Julia Grace Brimelow ’14
The Levitt Leadership Institute has been a dynamic learning experience. A combination of theory and practice, the program forced participants to view leadership on relational terms. Self-knowledge, or emotional intelligence, stood out for me as the most key component of leadership. The understanding of individual needs and personal characteristics allows a leader to better regulate and administrate a group towards a unified goal. Most importantly, emotional intelligence allows a leader to recognize and harness the talents of group members, creating a collaborative group environment.
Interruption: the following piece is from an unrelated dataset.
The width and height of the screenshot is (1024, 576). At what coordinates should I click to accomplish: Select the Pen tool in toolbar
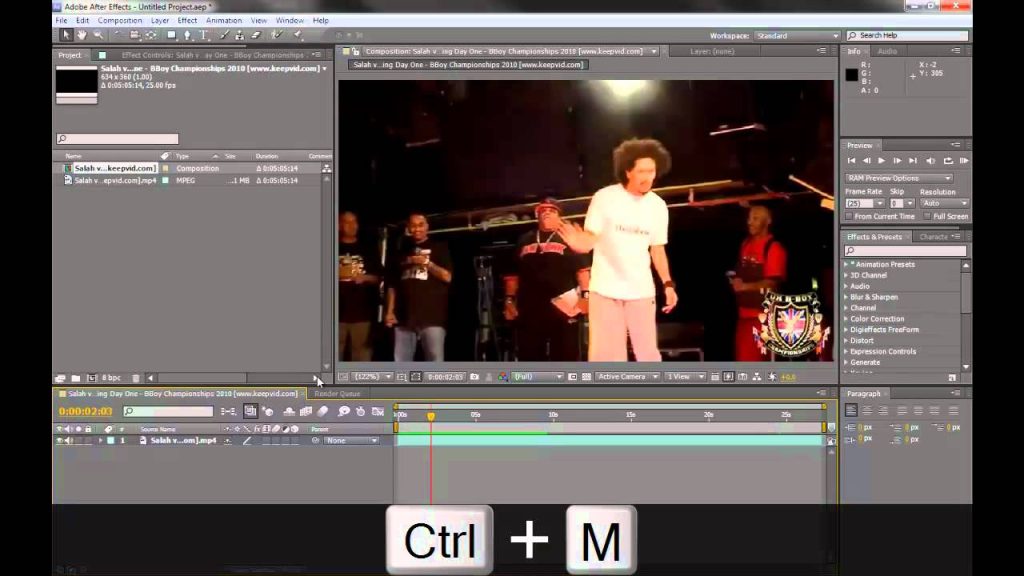pyautogui.click(x=187, y=35)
Week one, in Clinton, N.Y., focused on the theory of leadership. As a group, we were asked to define leadership. Our lists included many characteristics of effective leaders and leadership, including resilience, respect, communication, optimism, compassion and creativity. During week two, in Washington, D.C., we were able to see how leaders in our nation’s capital embody these characteristics.
Krista Hesdorfer ’14
Prudence Bushnell and Christine Powers addressed topic areas of motivation, conflict resolution and communication through a combination of lectures, team initiatives and the sharing of personal experiences, leaving us with a well-rounded introduction to leadership. Subsequent interviews and presentations with community or business leaders allowed us to gain from the actual experiences of leaders and to better understand the relevance of each facet of the Leadership Institute applied in the real world.
The Levitt Leadership Institute has been a productive and enjoyable experience, one I would readily recommend to friends and classmates. This experience will surely motivate and assist us as we assume leadership roles on campus and beyond.
Max E. Schnidman ’14
I found the Levitt Leadership Institute to be an excellent experience, successfully combining the theory and practice of leadership into an effective program that gave me the tools necessary to be an effective and empathetic leader. Through studying the theory of leadership at Hamilton College and the practice of leadership in Washington, D.C., I learned not only how to lead, but also how to follow others and give others the opportunity to lead.